Evaluation du nombre de morts en Irak de mai 2003 à mai 2012Evaluation du nombre de morts en Irak de mai 2003 à mai 2012 © Brookings

 

En Irak, il ne se passe plus une semaine sans qu’une série d’attentats fassent plusieurs dizaines de morts. « Si le nombre de victimes continue à croître au rythme actuel il atteindra plus de 5 000 à la fin de l'année, ce qui nous rapprochera des chiffres de 2008 », estime Francesco Motta. En Irak, « plus il y a de morts, plus grandes sont les chances de représailles, et de voir la situation échapper à tout contrôle », précise-t-il.

Comment expliquer qu’en dépit du retrait américain et d’un premier ministre au pouvoir depuis 2006, l’Irak sombre à nouveau ? Engagé dans un processus de militarisation à grande échelle, le pays fait face à une fragmentation politique, confessionnelle et géographique qui mine les fondements de l’État.

Nous n’en sommes pas encore au bilan de 2007, lorsque 30 000 personnes avaient péri de mort violente en Irak selon les statistiques de l'Onu, sensiblement supérieures à celles de la Bookings. Quatre années plus tard, l'arrivée massive de renforts américains et la mobilisation d’hommes en armes au sein des tribus sunnites pour combattre les groupes liés à Al-Qaïda avaient contribué à ramener le nombre de victimes à 2 771. 

Faudrait-il en déduire, comme l’explique également un officier militaire et consultant français, que l’Irak ne peut aujourd’hui être géré que par un pouvoir militaire fort et centralisé ? « Je ne comprends pas comment l’on peut produire ce genre d’argumentaire, dans la mesure où la violence avait atteint un pic sous occupation américaine, estime Loulouwa Al-Rachid consultante et spécialiste de l’Irak. Que les Américains déploient des troupes sur le sol irakien ou qu’ils les retirent, cela a aujourd’hui très peu d’influence sur la violence en Irak, qui a sa propre logique et ses dynamiques. Dire que seul un pouvoir fort centralisé pourrait rétablir la sécurité, c’est un pari illusoire. Il est impossible aujourd’hui de recentraliser le pouvoir irakien. Et la violence est enracinée dans le système politique. C’est devenu un mode de régulation, en parallèle du jeu institutionnel. »

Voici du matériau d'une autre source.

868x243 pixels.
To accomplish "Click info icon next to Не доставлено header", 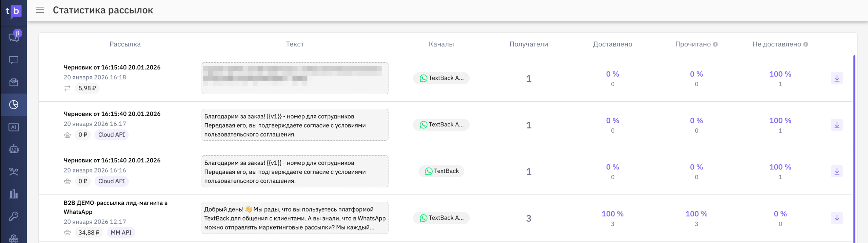I will pos(806,44).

Depuis décembre 2011 et le retrait de leurs troupes, les États-Unis maintiennent sur place une présence politique et militaire assez opaque. L'ambassade américaine à Bagdad dont la superficie dépasse celle du Vatican, emploie plusieurs dizaines de milliers de personnes. Quantité de conseillers militaires et d’experts techniques continuent de travailler en Irak, aussi bien dans la formation des services de sécurité irakiens que dans la collecte de renseignements.

Dans le même temps, l’Irak se réarme : en 2012, le gouvernement irakien a passé commande pour plus de 14 milliards de dollars de fournitures militaires aux États-Unis. Au total, entre les forces de sécurité et les milices tribales, près de 800 000 Irakiens sont aujourd’hui en armes.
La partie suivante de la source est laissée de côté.